When someone we care about goes through a tough time - a serious illness, relationship difficulties, loss of a job, divorce, the death of a loved one - it’s normal to feel some awkwardness, discomfort and apprehension. We often think: What can I do? What should I say? What if I just make things worse? Maybe I should just stay away… Haven’t we all felt that sense of powerless, being at a loss for words or actions when someone we love is in pain? Sometimes, unfortunately, for lack of better options, we opt to do nothing.
So how do we change that? Consider these handful of ideas, each based on actions taken by a handful of my personal heroes who braved fear and awkwardness and boldly encouraged me in my worst days.
What to say or do when you don’t know what to say or do:
Show empathy, and do it simply. A hug and a simple "I’m so sorry," or "Praying for you and love you!" made a real difference for me. Don’t compare to others’ struggles or minimize their pain. (Avoid: "It could be worse… time heals all wounds… it’s all part of a bigger plan so don’t worry…you wouldn’t believe what happened to… it’s not that bad…" or anything else that suggests that what they’re feeling is wrong. It’s OK to grieve.)
Offer specific help, and let them say yes or no. Instead of a general let-me-know-if-I-can-help offer, be specific. It can be as simple as making a few phone calls on her behalf or running an errand or two. Why not offer to keep the kids for a few hours while she rests? Go by and fold some laundry for her. Walk the dog. Bring over a hot meal for the family or some easy-to-microwave frozen meals for later. (Whatever you offer, be OK with her answer. If she declines your help, that’s OK. Let the decision be hers.)

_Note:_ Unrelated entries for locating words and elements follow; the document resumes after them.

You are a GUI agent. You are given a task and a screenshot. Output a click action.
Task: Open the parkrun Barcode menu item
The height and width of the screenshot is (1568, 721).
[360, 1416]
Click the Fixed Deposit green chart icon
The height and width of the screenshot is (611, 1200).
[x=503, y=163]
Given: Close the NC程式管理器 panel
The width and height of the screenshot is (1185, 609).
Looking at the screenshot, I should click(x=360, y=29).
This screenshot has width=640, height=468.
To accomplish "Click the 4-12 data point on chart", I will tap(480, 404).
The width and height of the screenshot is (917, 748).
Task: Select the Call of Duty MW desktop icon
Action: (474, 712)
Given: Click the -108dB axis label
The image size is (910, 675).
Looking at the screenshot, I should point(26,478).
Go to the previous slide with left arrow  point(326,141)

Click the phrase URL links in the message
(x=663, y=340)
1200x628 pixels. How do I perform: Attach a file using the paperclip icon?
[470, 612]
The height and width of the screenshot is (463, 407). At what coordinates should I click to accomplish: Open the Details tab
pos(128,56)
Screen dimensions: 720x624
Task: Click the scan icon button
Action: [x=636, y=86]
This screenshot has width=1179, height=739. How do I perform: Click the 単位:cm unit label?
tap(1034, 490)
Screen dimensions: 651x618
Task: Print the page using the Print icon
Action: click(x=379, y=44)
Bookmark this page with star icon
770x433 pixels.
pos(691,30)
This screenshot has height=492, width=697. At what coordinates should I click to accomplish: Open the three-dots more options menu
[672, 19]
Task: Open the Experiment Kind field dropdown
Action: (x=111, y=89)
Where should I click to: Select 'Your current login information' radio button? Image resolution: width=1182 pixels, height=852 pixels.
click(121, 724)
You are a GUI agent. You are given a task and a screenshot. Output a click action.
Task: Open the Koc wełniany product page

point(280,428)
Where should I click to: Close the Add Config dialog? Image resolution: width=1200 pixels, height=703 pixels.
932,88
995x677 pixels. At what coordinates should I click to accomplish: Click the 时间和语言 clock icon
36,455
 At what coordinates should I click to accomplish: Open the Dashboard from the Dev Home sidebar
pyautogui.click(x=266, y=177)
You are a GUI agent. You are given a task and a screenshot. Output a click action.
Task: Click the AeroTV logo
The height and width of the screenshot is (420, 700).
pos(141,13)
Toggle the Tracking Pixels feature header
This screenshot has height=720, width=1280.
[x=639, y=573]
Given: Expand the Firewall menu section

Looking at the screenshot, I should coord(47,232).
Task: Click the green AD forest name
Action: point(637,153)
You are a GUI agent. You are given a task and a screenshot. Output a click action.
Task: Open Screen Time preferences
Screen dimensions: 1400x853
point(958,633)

Support; don’t fix. A phone call, text message, a simple note or card with a few encouraging words can mean so much. It can completely turn a dark day around, in fact. ("Thinking of you and praying for you!" are often enough.) Resist the urge to "fix" the situation for them (e.g. "You know what you need to do is…"); let God handle the "fixing" part.
Be present and willing to listen. Just be there. Wow, doesn’t that sound simple? Let them know you’re around and you’re still part of their life. Above all, listen. If they want to talk about it, listen and hear what they say. If they want to be silent, be willing to stay with them in the quiet. Still don’t fix! Be willing to say, "This stinks, and I’m so sorry you’re going through it," and stop there.
We all endure hard times; it’s a fact. And we’ll all witness suffering by those we care about. Christ himself told us, "I have told you these things, so that in me you may have peace. In this world you will have trouble. But take heart! I have overcome the world." (John 16:33) He is our greatest comfort during times of struggle, and He equips us to help others in their sorrow as well.
So, let’s commit to help and encourage those who are struggling! The impact of the encouragers who lifted me during my tough times had a true and lasting effect on me. I may still remember the sting of those tough times many years ago, but the pain is diminished by the memory of those who encouraged me.
That’s the most amazing thing about bravely encouraging those around us - the lasting effect of doing so. Encouragement is truly contagious, often leading the one being encouraged to share it with others again and again.